All new Registrations are manually reviewed and approved, so a short delay after registration may occur before your account becomes active.
Production server | What the heck?
A new day, a new post.
I woke up this morning with 5 tickets in which I was told that the KVM servers were moving deplorably and later I had to find out why (see the screenshots).
The big problem is that I was at the office (at work) all day and then I traveled by train, going back home only in the morning, in about 10 hours.
I know it is not ethical, professional, inspirational and well seen, but in order to solve the situation as quickly as possible tomorrow, I will tell you what I have already done and I did not manage to find the source of this problem:
1. I tested the RAM memory (nothing abnormal)
2. I checked the values in "smartctl" for each individual disk, there is no error on any of them
3. I checked the health status reported by proxmox for each ZFS pool, nothing abnormal there either.
4. I checked the temperature of the processors, nothing abnormal (below 60 degrees Celsius)
Any idea is welcome. (I try to impact customer services as little as possible, being an already critical situation)
Thank you!
Comments
Did you looked at the list of processes?
powersave strikes back.
Yes, nothing abnormal.
I found out that most of VMs increased their usage at the same time, going from idle to 50-100%. Tried to figure out a pattern like a specific zfs pool but wasn't the case.
Performance is already on.
How is the IO overall?
Quite low.
Under 20Mbps according to iotop.
Looking for info at proxmox forum,
one solution was to restart:
pvestatd and udev
daily.
Other just attributed the issue to a CPU hardware, replacing the CPU's fixed the problem
We had today a node reboot but this didn't changed anything.
Tomorrow when I'll get home, I'll take care of it.
Thank you for your time!
Is this a soft raid?

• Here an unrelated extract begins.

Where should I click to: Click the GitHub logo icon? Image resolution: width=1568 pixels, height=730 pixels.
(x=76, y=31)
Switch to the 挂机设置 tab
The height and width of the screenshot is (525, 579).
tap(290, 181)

Could be a storage issue, maybe something not detected with smartctl. For example soft raid degradation, syncing, IF I'm not mistaken, soft raid could use the CPU intensively. Specially if HDD?
Good morning!
With all VMs turned off, I discovered a rather dubious thing, namely that with only one VM turned on (regardless of whether we are talking about an SSD or HDD pool), the benchmark no longer displays a few GB but no more than 400MB read/write . In conclusion, for some reason, the server no longer uses ZFS cache, even if the minimum/maximum values remained the same (several tens of GB).
SSD pool:
HDD pool:
What model of ssds does the system have?
do you guys here get paid for the support you offer for his hosting company ?
Proxmox itself running on Samsung 860 EVO and customers VMs Samsung PM893 1.92TB.
But those like you who search on google for solutions to their problems and find solutions following the discussions of others, are they paid well?
Its the provider asking for guidance. Im also interested what could cause this so its a good topic.
Did you look at each virtual machines graph to see if any of them used a lot of CPU starting a few days ago (week graph)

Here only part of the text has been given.